LISEZ ICI LA PREMIÈRE PARTIE DE L’HISTOIRE
Cette fois Yoshinaka, se sachant condamné, exhorte celle qu’il aime à fuir jusqu’aux montagnes de son Shinano natal afin d’échapper à la mort. Mais on ne quitte pas une scène aussi glorieuse sans un dernier rebondissement : l’héroïne est donc interceptée par un lieutenant de Minamoto no Yoritomo. Tomoe met en garde l’ennemi en saisissant un tronc de pin telle une massue, avant de le briser en mille échardes en guise d’avertissement. L’autre ne s’en laisse pas conter, et parvient tout de même à maîtriser la furie. Comme attendu, le vainqueur fera de Tomoe sa concubine, avec la bénédiction du seigneur des Minamoto. La belle aurait engendré un fils, naturellement doté d’une force herculéenne, en la personne d’Asahina Saburô Yoshihide, qui exista probablement, mais auquel la légende attribue des prouesses surhumaines. Quant à la farouche guerrière enfin domptée, elle serait entrée dans les ordres et aurait quitté ce monde à l’âge – canonique selon les critères du temps – de quatre-vingt-onze ans.
Enfin, une troisième version avance qu’à force de courage, Tomoe parvint à disperser ses adversaires, puis à soustraire à l’ennemi la tête de son défunt amant, avant de se jeter dans la mer du Japon en serrant dans ses bras ce macabre trophée. Précision d’importance, les samouraïs avaient pour coutume de prouver de cette façon que leur besogne avait été accomplie. Depuis lors, les spéculations n’ont pas manqué. Les chercheurs n’étant pas parvenus à identifier Tomoe avec certitude en passant au peigne fin les registres des plus anciens monastères, le mystère reste entier, d’autant que les différentes versions de son histoire se sont additionnées durant plus de neuf siècles. La renommée du personnage, tout comme les questions qu’elle soulève à propos de la place des femmes dans l’univers presque exclusivement masculin du guerrier traditionnel nippon, ne laissent pourtant pas d’interpeller.
De grandes oubliées de l’histoire ?

DONNÉES FOURNIES:
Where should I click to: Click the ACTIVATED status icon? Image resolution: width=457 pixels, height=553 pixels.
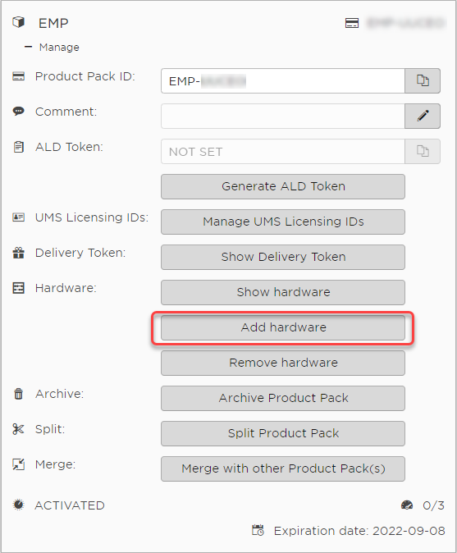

VOS CONSIGNES:
Recopiez mot pour mot le passage du texte sur Tomoe qui va de « Enfin, une troisième » à « pourtant pas d’interpeller. ».

RÉPONSE CI-DESSOUS:
Enfin, une troisième version avance qu’à force de courage, Tomoe parvint à disperser ses adversaires, puis à soustraire à l’ennemi la tête de son défunt amant, avant de se jeter dans la mer du Japon en serrant dans ses bras ce macabre trophée. Précision d’importance, les samouraïs avaient pour coutume de prouver de cette façon que leur besogne avait été accomplie. Depuis lors, les spéculations n’ont pas manqué. Les chercheurs n’étant pas parvenus à identifier Tomoe avec certitude en passant au peigne fin les registres des plus anciens monastères, le mystère reste entier, d’autant que les différentes versions de son histoire se sont additionnées durant plus de neuf siècles. La renommée du personnage, tout comme les questions qu’elle soulève à propos de la place des femmes dans l’univers presque exclusivement masculin du guerrier traditionnel nippon, ne laissent pourtant pas d’interpeller.